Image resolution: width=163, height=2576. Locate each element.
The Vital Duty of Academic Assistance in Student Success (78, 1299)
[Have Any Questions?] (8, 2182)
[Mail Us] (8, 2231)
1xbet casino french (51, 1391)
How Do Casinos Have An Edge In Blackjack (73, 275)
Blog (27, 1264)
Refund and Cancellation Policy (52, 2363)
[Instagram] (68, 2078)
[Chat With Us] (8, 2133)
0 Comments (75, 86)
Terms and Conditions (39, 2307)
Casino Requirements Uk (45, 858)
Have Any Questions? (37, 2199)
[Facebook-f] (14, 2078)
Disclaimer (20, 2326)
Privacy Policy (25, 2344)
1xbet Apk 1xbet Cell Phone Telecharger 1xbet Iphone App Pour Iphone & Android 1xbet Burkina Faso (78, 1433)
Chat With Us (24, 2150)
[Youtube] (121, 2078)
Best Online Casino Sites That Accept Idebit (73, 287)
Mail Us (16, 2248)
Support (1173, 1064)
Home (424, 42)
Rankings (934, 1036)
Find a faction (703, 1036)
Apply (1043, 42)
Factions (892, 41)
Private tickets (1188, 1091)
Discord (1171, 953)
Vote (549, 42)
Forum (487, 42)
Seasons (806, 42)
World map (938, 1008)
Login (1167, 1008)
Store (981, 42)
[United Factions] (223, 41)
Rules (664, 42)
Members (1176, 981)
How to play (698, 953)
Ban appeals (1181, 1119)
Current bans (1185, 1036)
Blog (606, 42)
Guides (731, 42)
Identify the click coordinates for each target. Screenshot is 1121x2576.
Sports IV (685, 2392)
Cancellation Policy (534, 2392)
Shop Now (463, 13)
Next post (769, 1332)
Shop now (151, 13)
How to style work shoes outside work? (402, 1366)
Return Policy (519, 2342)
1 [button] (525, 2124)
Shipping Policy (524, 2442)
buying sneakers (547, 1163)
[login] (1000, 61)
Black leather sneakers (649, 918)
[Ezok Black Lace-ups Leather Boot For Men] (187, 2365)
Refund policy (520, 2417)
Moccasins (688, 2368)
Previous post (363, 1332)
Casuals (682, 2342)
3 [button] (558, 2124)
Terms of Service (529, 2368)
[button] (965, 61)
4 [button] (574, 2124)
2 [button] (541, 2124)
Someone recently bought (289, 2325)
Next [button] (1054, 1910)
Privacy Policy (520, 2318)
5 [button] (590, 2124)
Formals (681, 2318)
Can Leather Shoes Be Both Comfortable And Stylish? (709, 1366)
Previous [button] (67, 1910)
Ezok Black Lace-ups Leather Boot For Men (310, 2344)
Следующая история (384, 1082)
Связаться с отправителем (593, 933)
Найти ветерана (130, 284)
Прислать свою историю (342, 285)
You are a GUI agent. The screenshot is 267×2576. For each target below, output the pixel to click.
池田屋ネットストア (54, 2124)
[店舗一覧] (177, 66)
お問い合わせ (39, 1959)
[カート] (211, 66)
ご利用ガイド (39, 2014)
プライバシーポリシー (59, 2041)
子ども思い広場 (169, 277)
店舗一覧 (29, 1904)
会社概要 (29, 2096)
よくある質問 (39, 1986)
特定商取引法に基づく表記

[PROBLEM TO WORK ON]:
Restate word for word the entries above from the line with "Blog (606, 42)" through the line with "Прислать свою историю (342, 285)", inclusive, leaving out everything else.

[SOLUTION FOR THIS PROBLEM]:
Blog (606, 42)
Guides (731, 42)
Identify the click coordinates for each target. Screenshot is 1121x2576.
Sports IV (685, 2392)
Cancellation Policy (534, 2392)
Shop Now (463, 13)
Next post (769, 1332)
Shop now (151, 13)
How to style work shoes outside work? (402, 1366)
Return Policy (519, 2342)
1 [button] (525, 2124)
Shipping Policy (524, 2442)
buying sneakers (547, 1163)
[login] (1000, 61)
Black leather sneakers (649, 918)
[Ezok Black Lace-ups Leather Boot For Men] (187, 2365)
Refund policy (520, 2417)
Moccasins (688, 2368)
Previous post (363, 1332)
Casuals (682, 2342)
3 [button] (558, 2124)
Terms of Service (529, 2368)
[button] (965, 61)
4 [button] (574, 2124)
2 [button] (541, 2124)
Someone recently bought (289, 2325)
Next [button] (1054, 1910)
Privacy Policy (520, 2318)
5 [button] (590, 2124)
Formals (681, 2318)
Can Leather Shoes Be Both Comfortable And Stylish? (709, 1366)
Previous [button] (67, 1910)
Ezok Black Lace-ups Leather Boot For Men (310, 2344)
Следующая история (384, 1082)
Связаться с отправителем (593, 933)
Найти ветерана (130, 284)
Прислать свою историю (342, 285)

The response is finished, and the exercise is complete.